Copy out every one of the records below word for word, changing nothing in any line.

Stored items:
###

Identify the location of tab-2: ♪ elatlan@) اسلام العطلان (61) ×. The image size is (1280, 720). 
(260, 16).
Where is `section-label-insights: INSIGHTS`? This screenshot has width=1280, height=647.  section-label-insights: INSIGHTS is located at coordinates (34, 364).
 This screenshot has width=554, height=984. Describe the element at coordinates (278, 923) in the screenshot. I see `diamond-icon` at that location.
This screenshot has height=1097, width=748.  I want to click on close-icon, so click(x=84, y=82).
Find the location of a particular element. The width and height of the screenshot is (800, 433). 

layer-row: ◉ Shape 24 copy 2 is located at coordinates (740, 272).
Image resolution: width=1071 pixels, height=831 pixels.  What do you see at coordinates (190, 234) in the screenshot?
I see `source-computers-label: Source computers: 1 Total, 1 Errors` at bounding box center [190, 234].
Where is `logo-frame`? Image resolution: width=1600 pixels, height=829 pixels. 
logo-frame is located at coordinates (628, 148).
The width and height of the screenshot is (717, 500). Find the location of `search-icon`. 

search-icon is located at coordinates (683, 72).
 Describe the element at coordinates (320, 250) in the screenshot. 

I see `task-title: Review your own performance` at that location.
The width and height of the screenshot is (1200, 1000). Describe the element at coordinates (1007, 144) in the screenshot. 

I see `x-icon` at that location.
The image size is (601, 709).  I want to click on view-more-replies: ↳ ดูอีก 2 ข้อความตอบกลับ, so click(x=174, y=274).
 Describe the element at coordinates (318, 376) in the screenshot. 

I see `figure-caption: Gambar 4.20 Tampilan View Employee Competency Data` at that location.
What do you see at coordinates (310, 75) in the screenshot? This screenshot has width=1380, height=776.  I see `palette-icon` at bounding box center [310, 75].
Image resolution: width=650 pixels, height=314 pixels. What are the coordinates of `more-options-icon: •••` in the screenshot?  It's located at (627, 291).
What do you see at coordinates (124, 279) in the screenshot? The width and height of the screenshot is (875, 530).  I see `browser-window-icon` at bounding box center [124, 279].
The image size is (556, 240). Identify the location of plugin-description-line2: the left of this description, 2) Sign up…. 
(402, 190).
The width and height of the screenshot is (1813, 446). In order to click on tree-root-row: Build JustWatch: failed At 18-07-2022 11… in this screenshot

###

Solution below:
Identify the location of tab-2: ♪ elatlan@) اسلام العطلان (61) ×. The image size is (1280, 720). 
(260, 16).
Where is `section-label-insights: INSIGHTS`? This screenshot has width=1280, height=647.  section-label-insights: INSIGHTS is located at coordinates (34, 364).
 This screenshot has width=554, height=984. Describe the element at coordinates (278, 923) in the screenshot. I see `diamond-icon` at that location.
This screenshot has height=1097, width=748.  I want to click on close-icon, so click(x=84, y=82).
Find the location of a particular element. The width and height of the screenshot is (800, 433). 

layer-row: ◉ Shape 24 copy 2 is located at coordinates (740, 272).
Image resolution: width=1071 pixels, height=831 pixels.  What do you see at coordinates (190, 234) in the screenshot?
I see `source-computers-label: Source computers: 1 Total, 1 Errors` at bounding box center [190, 234].
Where is `logo-frame`? Image resolution: width=1600 pixels, height=829 pixels. 
logo-frame is located at coordinates (628, 148).
The width and height of the screenshot is (717, 500). Find the location of `search-icon`. 

search-icon is located at coordinates (683, 72).
 Describe the element at coordinates (320, 250) in the screenshot. 

I see `task-title: Review your own performance` at that location.
The width and height of the screenshot is (1200, 1000). Describe the element at coordinates (1007, 144) in the screenshot. 

I see `x-icon` at that location.
The image size is (601, 709).  I want to click on view-more-replies: ↳ ดูอีก 2 ข้อความตอบกลับ, so click(x=174, y=274).
 Describe the element at coordinates (318, 376) in the screenshot. 

I see `figure-caption: Gambar 4.20 Tampilan View Employee Competency Data` at that location.
What do you see at coordinates (310, 75) in the screenshot? This screenshot has width=1380, height=776.  I see `palette-icon` at bounding box center [310, 75].
Image resolution: width=650 pixels, height=314 pixels. What are the coordinates of `more-options-icon: •••` in the screenshot?  It's located at (627, 291).
What do you see at coordinates (124, 279) in the screenshot? The width and height of the screenshot is (875, 530).  I see `browser-window-icon` at bounding box center [124, 279].
The image size is (556, 240). Identify the location of plugin-description-line2: the left of this description, 2) Sign up…. 
(402, 190).
The width and height of the screenshot is (1813, 446). In order to click on tree-root-row: Build JustWatch: failed At 18-07-2022 11… in this screenshot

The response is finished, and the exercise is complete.